So last word, or just one thing I’ve noticed, I’ve used this a lot, it’s context. And it’s kind of funny that we just throw these words around and here we are in a podcast, you know, in the context of, so when we say context, you know, and just really from a data standpoint, the thing we always talk about is how we’re adding context to the data moving up. So for instance, you know, if I just have a number, well, that doesn’t mean anything until I give it a unit of measure.

Well, that’s now adding context. So what are some other examples of what do we mean by that context? So it’s within the boundaries or within the frame of this.

[Tom]

Yeah. I mean, like you said, it’s basically the frame of reference for the particular bit of information, right? Like you said, that data value changing may mean something, but when you add a unit measure, it means something else.

When you associate that with maybe a PNID tag, that adds more context. When you know it’s like TI99 and TI99 is part of bioreactor one, that adds even more context, right? And then when you add the context that bioreactor is producing something right now as producing in the context of order, you know, PO1234, whatever it happens to be, right?

So it’s just about adding more context and maybe PO order 123 is being made to work master, you know, standard widgets one, right? And standard widget one has the context of that temperature should be between 200 and 100 degrees or something like that, right? So it’s all these layers that you can start to context, right?

And there’s this frame of reference under which that value could mean something important or not, right? And that’s why we talk about context. So is the value 100 important?

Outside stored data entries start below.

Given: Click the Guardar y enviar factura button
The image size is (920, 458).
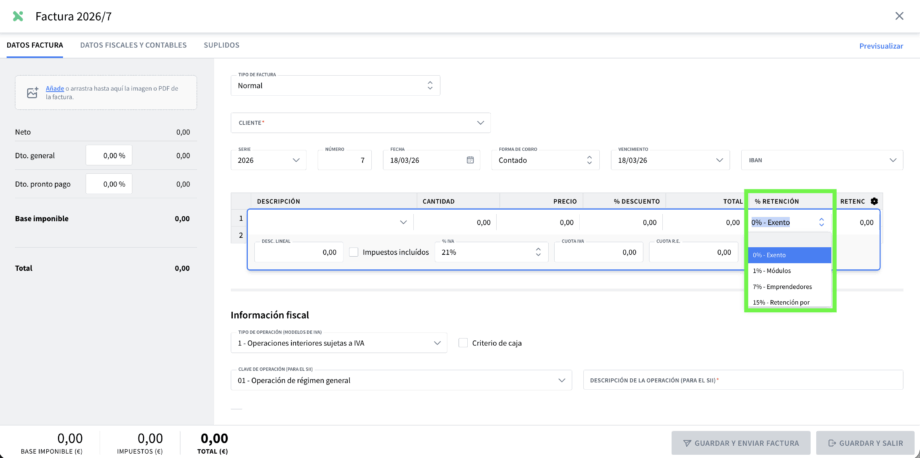Looking at the screenshot, I should (741, 443).
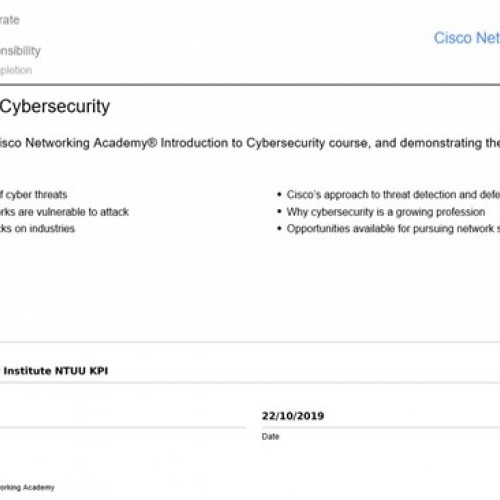Click the empty signature line left of the date
Image resolution: width=500 pixels, height=500 pixels.
123,427
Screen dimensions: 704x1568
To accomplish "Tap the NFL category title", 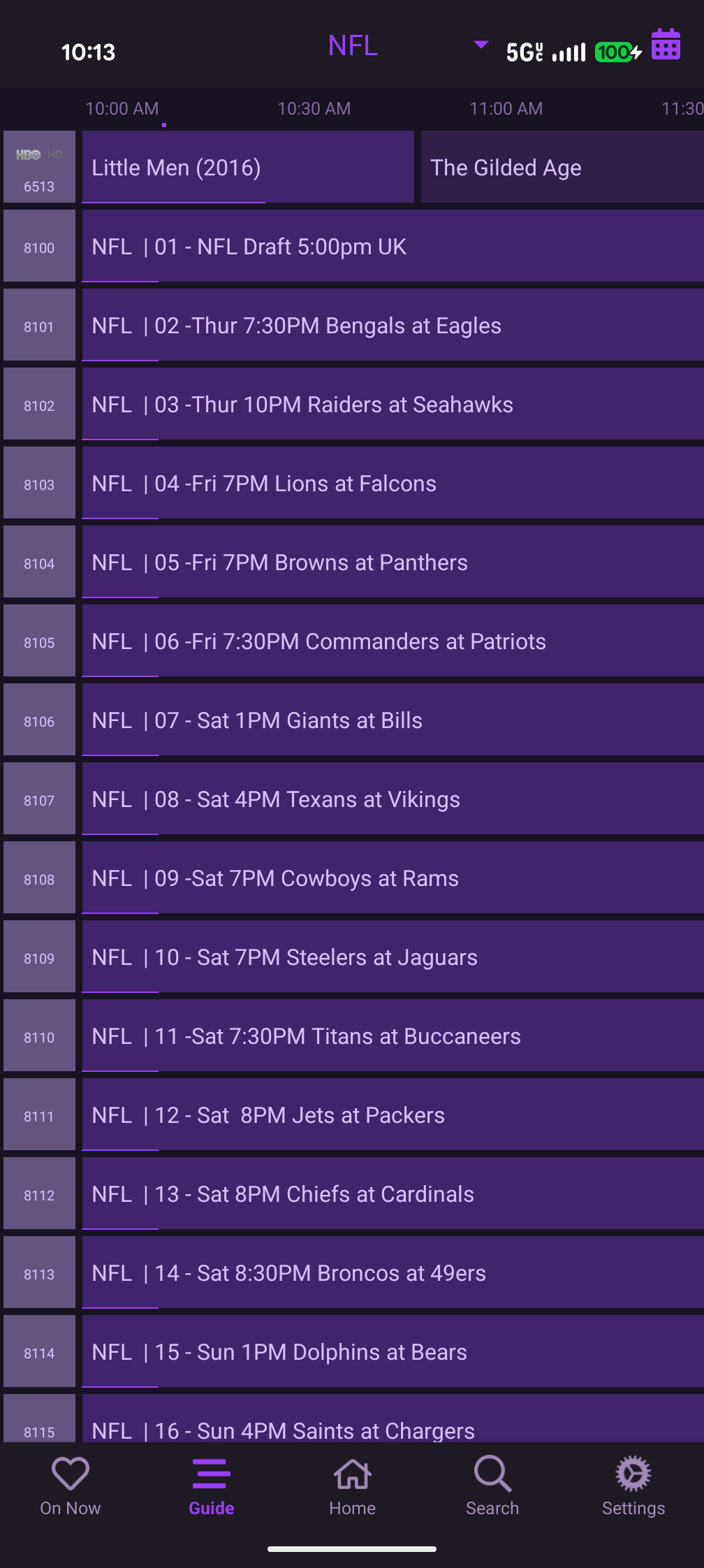I will point(353,46).
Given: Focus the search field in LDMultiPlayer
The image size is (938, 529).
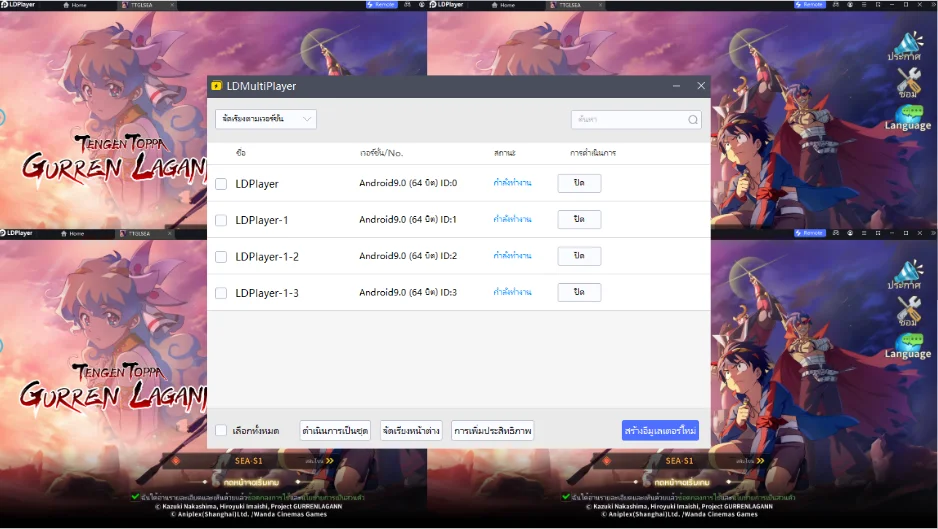Looking at the screenshot, I should tap(636, 120).
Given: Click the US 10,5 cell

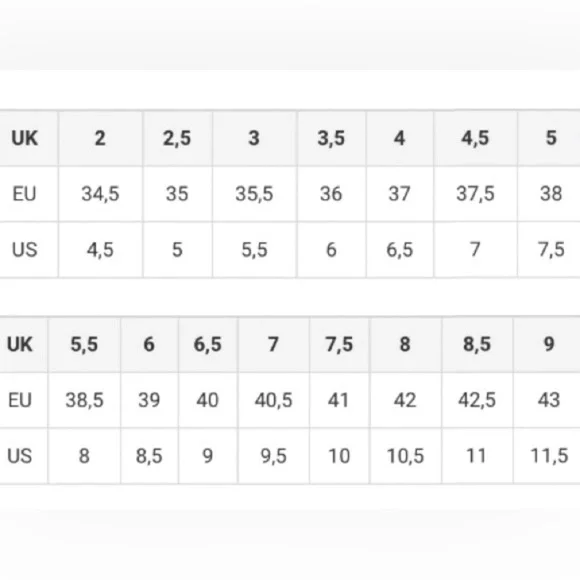Looking at the screenshot, I should point(405,456).
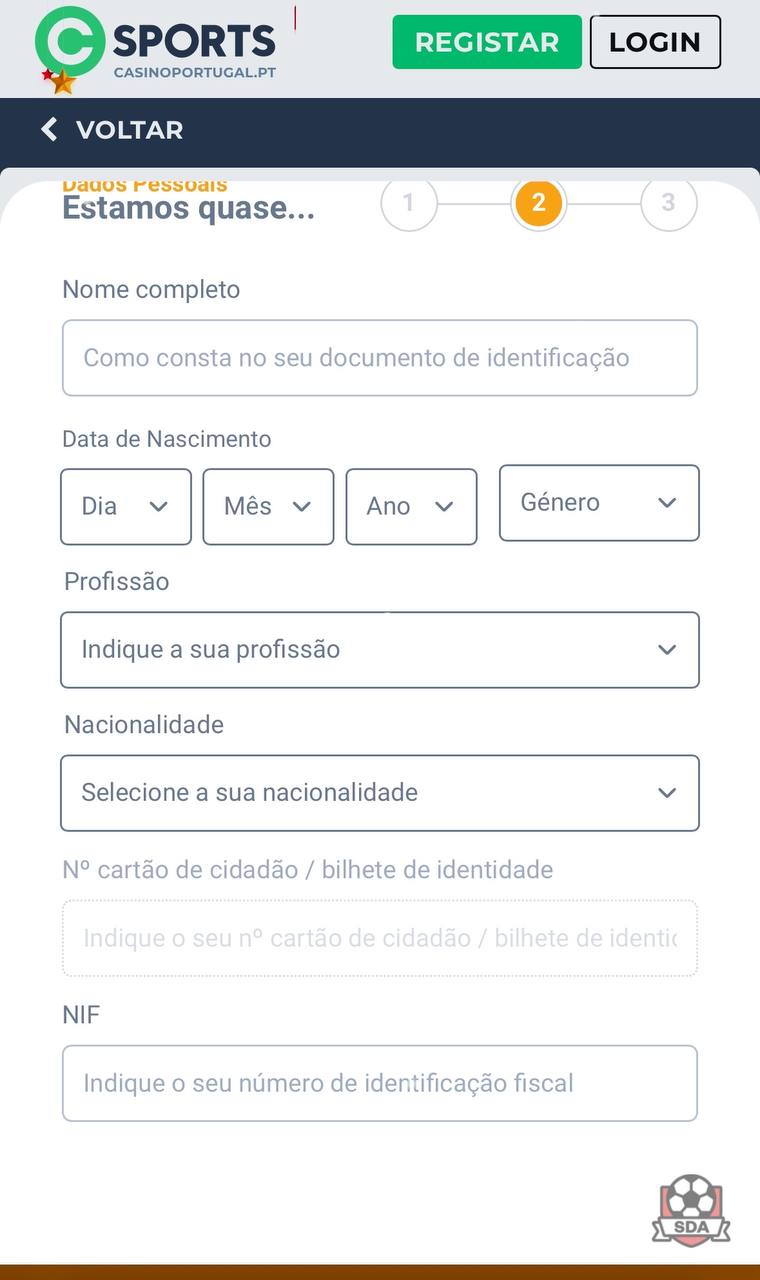The image size is (760, 1280).
Task: Click the chevron arrow in Nacionalidade field
Action: 667,793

I mean, who knows, right? We need more information. We need to know what it actually is, what do we plan it to be, and what is our standard definition of what it should be, right?

[David]

Yeah, and a lot of these, I mean, going back earlier, just to the very first thing we talked about is broker. It’s like, well, it depends on the context. So we may mean what use or within what

capacity are you using this?

So I think there’s a lot of ways that context can come in. I mean, even there was a post on LinkedIn a while back about, what does SCADA mean to you? And it’s a different thing.

If you’re an oil and gas versus in a refinery versus in a manufacturing, like if you’re doing discrete manufacturing, SCADA has very different meanings. Well, it’s within the context of what that is. So it’s always one of those funny words we all seem to kind of understand, yet we use it, and we’ve even used it on this podcast.

And here we are attempting to define it. Well, we just know it when we see it, I think. Yeah, it’s a frame of reference, I guess you could say.

Frame of reference. Great, great, great adder there for that.

Applications of the word 'Graph'

So last thing I want to talk a little bit about a bit about is this concept of graph, GraphQL, you know, dGraph.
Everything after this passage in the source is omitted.